• Activity: Could you restate word for word every line from the one containing "Viewport: 928px width, 573px height." to the end of the data below, pictures excluded?

-------- The data

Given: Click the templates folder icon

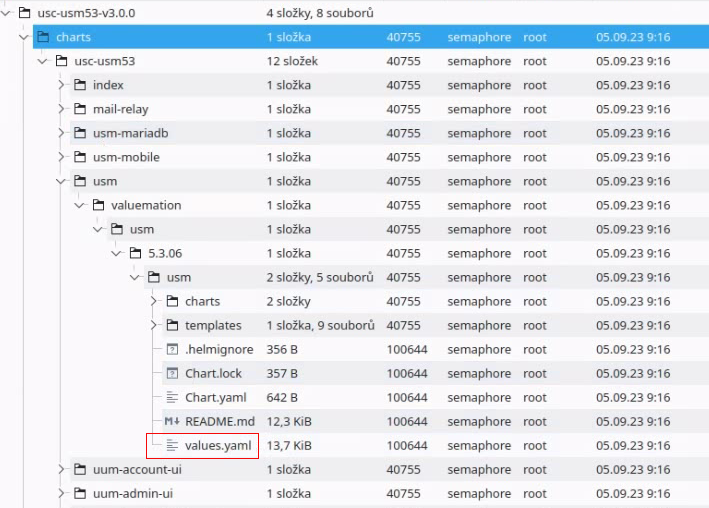Looking at the screenshot, I should (172, 325).
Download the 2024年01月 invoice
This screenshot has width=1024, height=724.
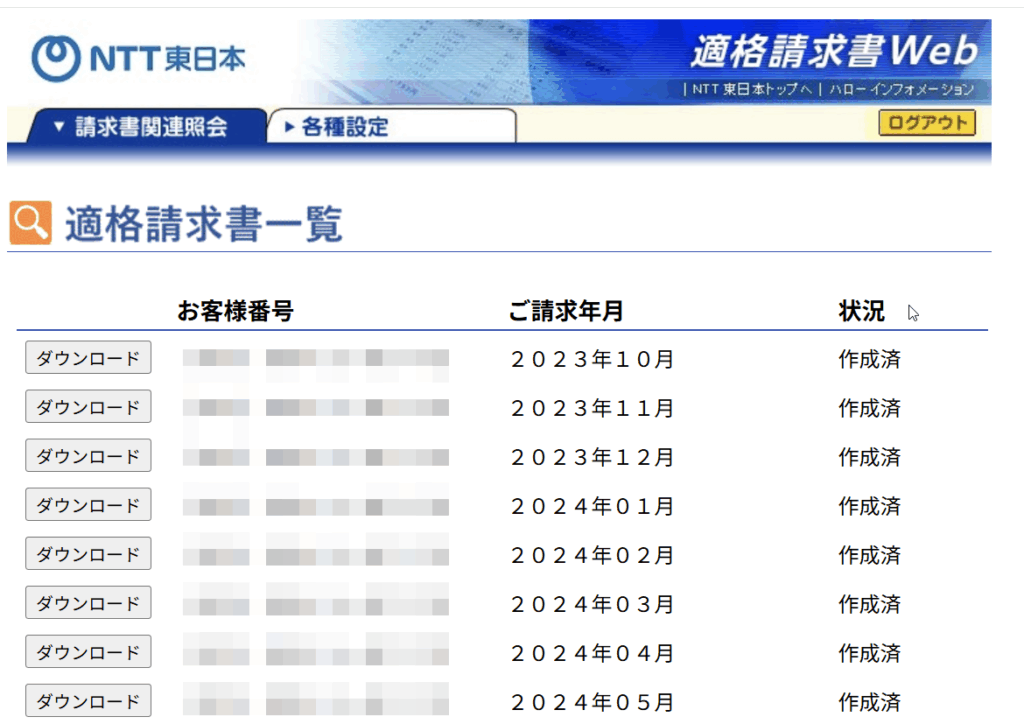88,505
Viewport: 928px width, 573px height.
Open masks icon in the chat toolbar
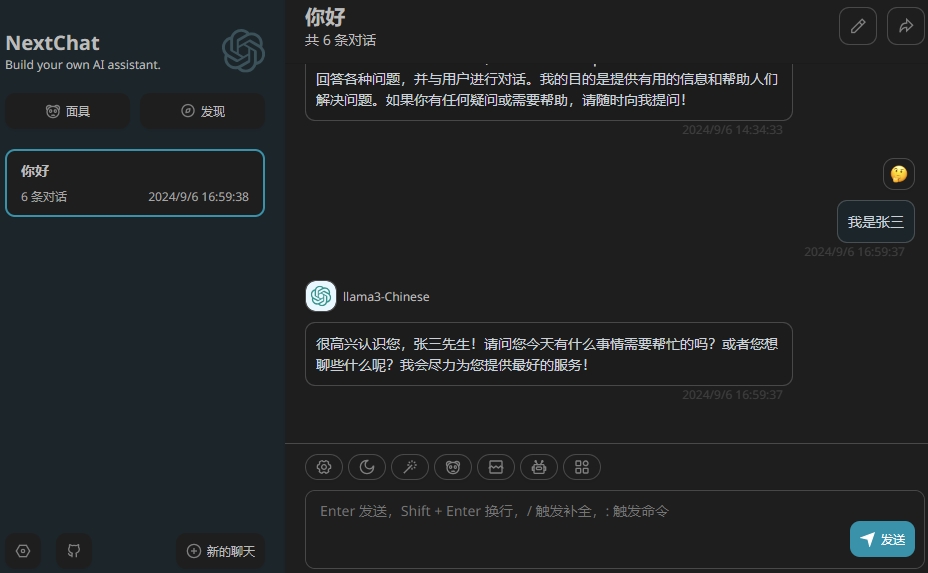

----------------

• Your response:
Viewport: 928px width, 573px height.
Open masks icon in the chat toolbar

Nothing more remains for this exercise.